My Feder-Bear is here!
written: 6:23 p.m. on Monday, Oct. 06, 2008

(Edit below) As I type this my FederBear is staring at me with its small, black beady eyes. I love it. It's sooo adorable, and it says 'Federer' at the back!


Ahhh! I can't thank Lavan enough for being so kind as to buy it, AND ship it to me. I owe him one big time! As far as I'm concerned, Lavan, like, totally rules the world.

Man, I hope Roger doesn't skip out on the rest of the ATP season; if he does, he might not play KL. I'd rather avoid the hassle of going to KL for a night a week before my exams, but I wanna see Roger, and now that I have my Feder-Bear, I want him to sign it. If that happens, my bear would be my most prized possession, like, ever.

I love my bear!!! And yay, my Small Cow has another friend!

Okay, this is the most childish and retarded entry I've written in quite a while (but you're still not right about me being childish), but hey, it beats depressing emo-shit entries, right?

***

I'm so sleepy right now I could just fall asleep.
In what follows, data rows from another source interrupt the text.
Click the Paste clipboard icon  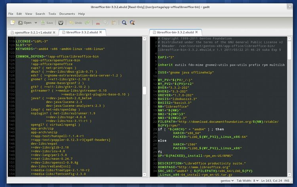coord(113,23)
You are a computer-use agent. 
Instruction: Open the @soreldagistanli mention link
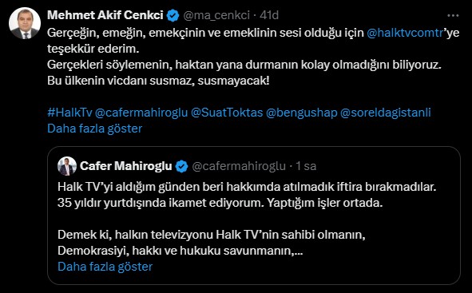(386, 113)
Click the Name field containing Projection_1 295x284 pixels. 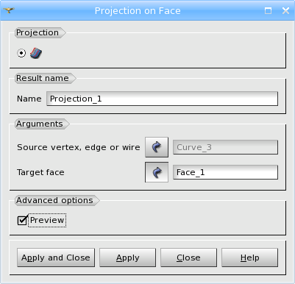pyautogui.click(x=162, y=99)
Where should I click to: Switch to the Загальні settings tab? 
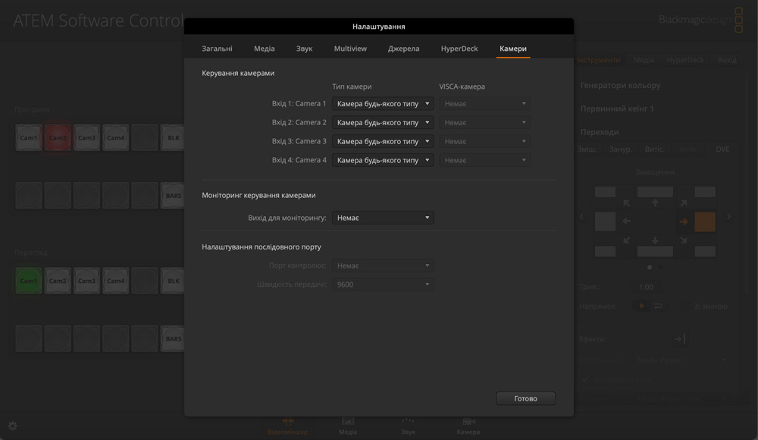tap(217, 49)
I was really struggling very hard not to fall asleep in Conflicts just now. For some really warped reason, I nearly always have trouble falling asleep on Sunday nights - which is just horrendous, because Monday sees me forcing myself up at some ungodly 7-something a.m. to take a shower because I refuse to go to school with ugly bed hair. It won't be that bad if I only had one class on Monday, but it just so happens that Monday is my longest day of the week, from 9 to 5. Just like a mundane work day, eh? Bleah.
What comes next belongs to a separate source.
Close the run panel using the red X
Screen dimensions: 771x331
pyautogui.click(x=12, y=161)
But anyway, like I was saying, I have trouble sleeping on Sunday nights...or more accurately, early Monday mornings. This morning I went to bed at 2.30 a.m., tossed and turned and unknowingly drifted into sleep, then woke up at 6 a.m. to pee. I was really sleepy, but couldn't sleep. Maybe I shouldn't drink my third cup of coffee for the day six hours before I'm due to sleep? Sounds like a good idea, no?

Fuck I'm so tired how am I going to play tennis later. ARGH. What the fuck was I thinking when I signed up for classes on Monday nights. I'm so retarded, I can kill myself right now.

And speaking of tennis - my parents are awful, awful people. They have absolutely zero faith in their daughter. My mom was saying how my dad was saying that my coach would ask me to go home halfway into the first lesson because I'd prove to be utterly hopeless at the sport. My mom added, "You'd probably be blown away by the wind; you're so tiny!"

In my defence, one, I am not tiny; and two, my mom was comparing my physique to that of the likes of Jelena Jankovic and Venus Williams, both of whom are slim but athletic and well-built. I am relatively slim but definitely not athletic.

But helloooooo I don't play tennis professionally, so there's absolutely no basis for comparison.

My parents are so mean. I'm going off into a tiny little corner to cry now.

***

ETA at 11 p.m.:

OMG. I am so damn tired, I can die right now. My legs are hurting like nobody's business and I swear it's from all the bending down to pick up balls more than anything else. TRAGIC. My arm doesn't feel any different than it usually does but that might change tomorrow morning.

I'm so tired. I'm gonna watch the 2007 Australian Open semi-final between Roger and Andy Roddick later on. Wouldn't be surprised if I fall asleep though. Have I mentioned I'm really tired?

I don't have much to say about the first time ever I played tennis, ever, except...I feel incredibly cheated. Roger makes it look so effortless, so easy...but it's not. It's ten times harder and more. When I was trying to whack the ball across the court I was in, my ball flew over to the adjacent court. A few times. I almost died. And my forefinger kept pointing upwards when I wasn't supposed to. It's damn annoying.

But it's damn fun nevertheless. Even though I'm rather hopeless. Still, I haven't sweat like this in literally years, and it wasn't like I perspired a lot tonight but it still felt kind of good anyway.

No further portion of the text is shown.